:: Problem statement ::
Exactly retype the lines from the top of the data through the line containing "Image resolution: width=955", leaving out every picture.

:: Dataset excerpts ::
BEGIN

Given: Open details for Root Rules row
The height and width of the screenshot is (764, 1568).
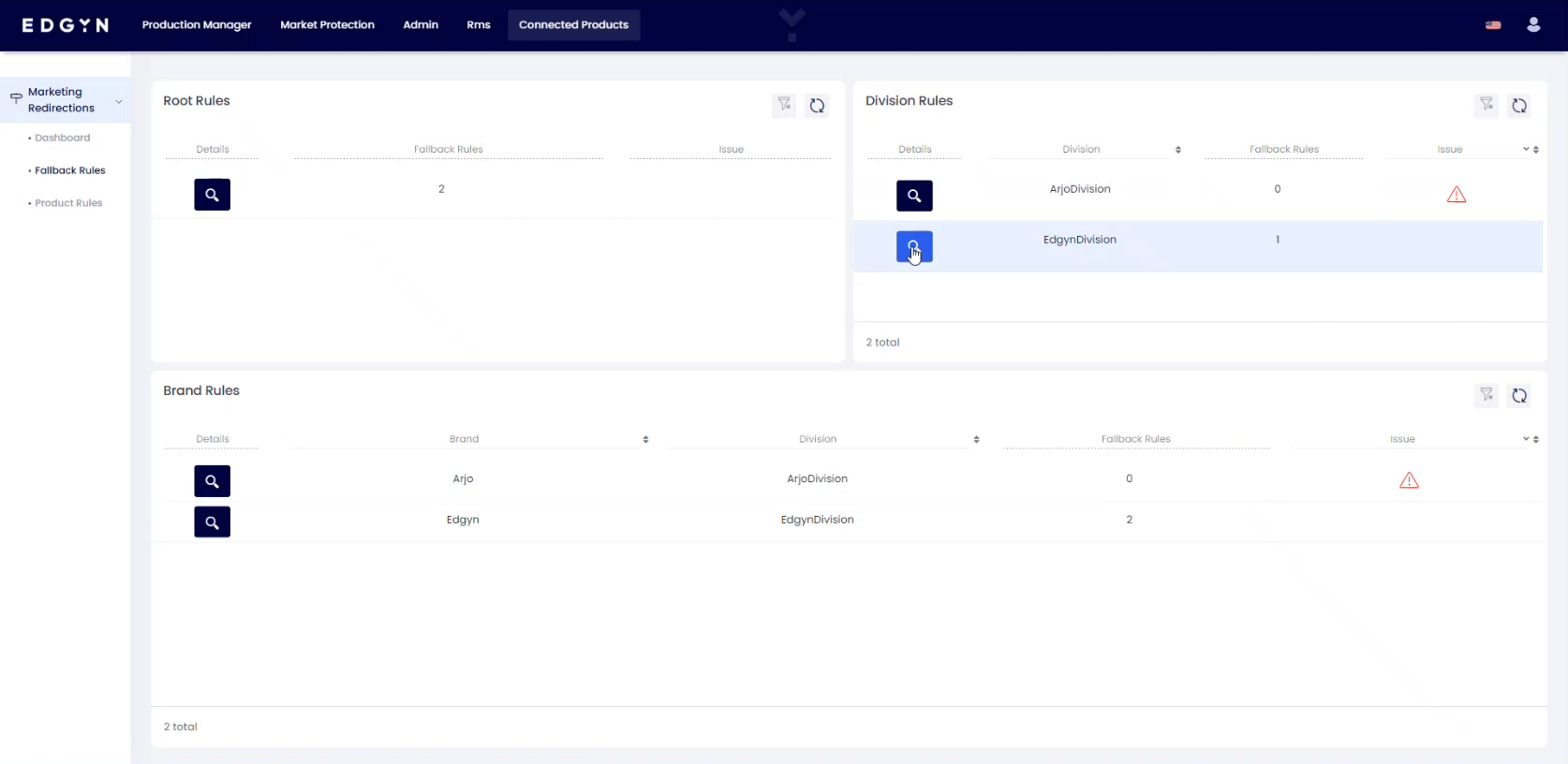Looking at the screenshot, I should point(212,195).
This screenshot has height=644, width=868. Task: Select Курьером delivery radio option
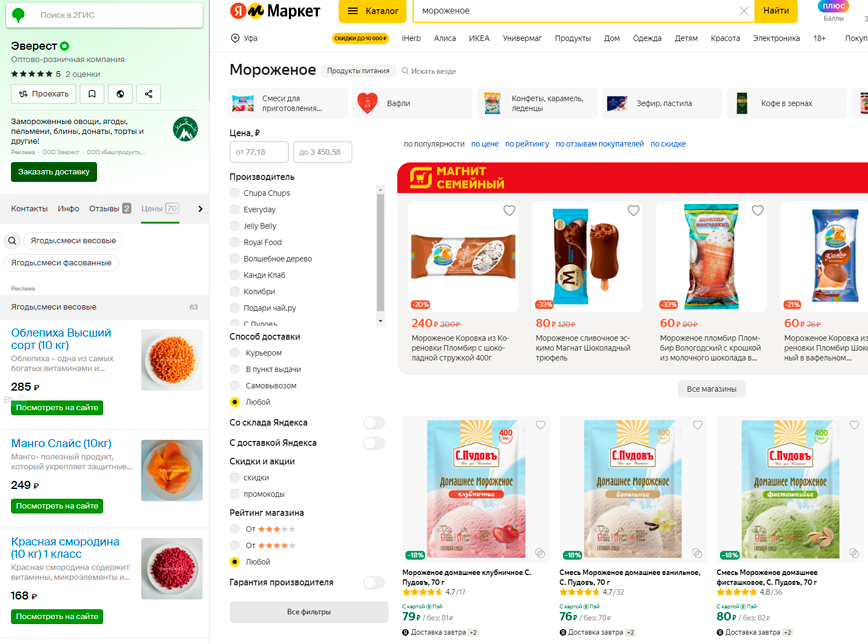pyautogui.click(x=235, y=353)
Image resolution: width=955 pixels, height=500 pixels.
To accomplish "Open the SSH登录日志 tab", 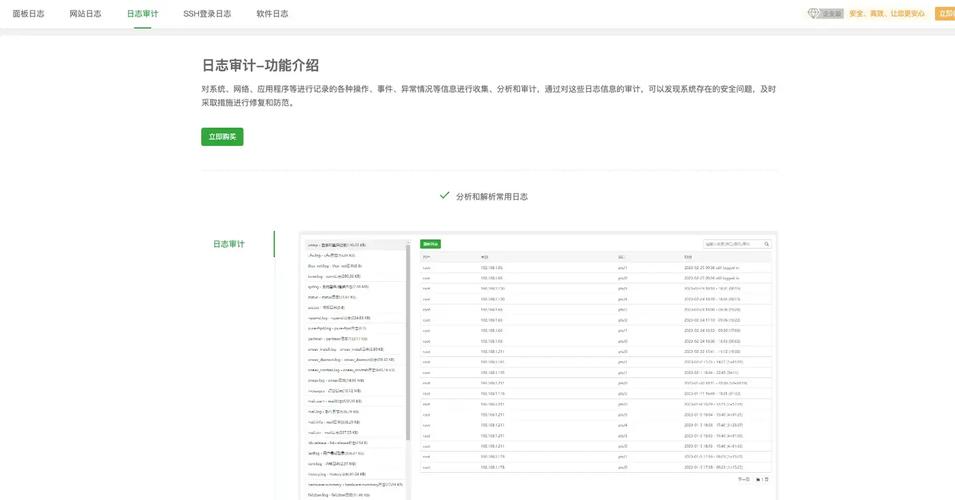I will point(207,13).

END

:: Task response ::
Given: Open details for Root Rules row
The height and width of the screenshot is (764, 1568).
Looking at the screenshot, I should point(212,195).
This screenshot has height=644, width=868. Task: Select Курьером delivery radio option
pyautogui.click(x=235, y=353)
Image resolution: width=955 pixels, height=500 pixels.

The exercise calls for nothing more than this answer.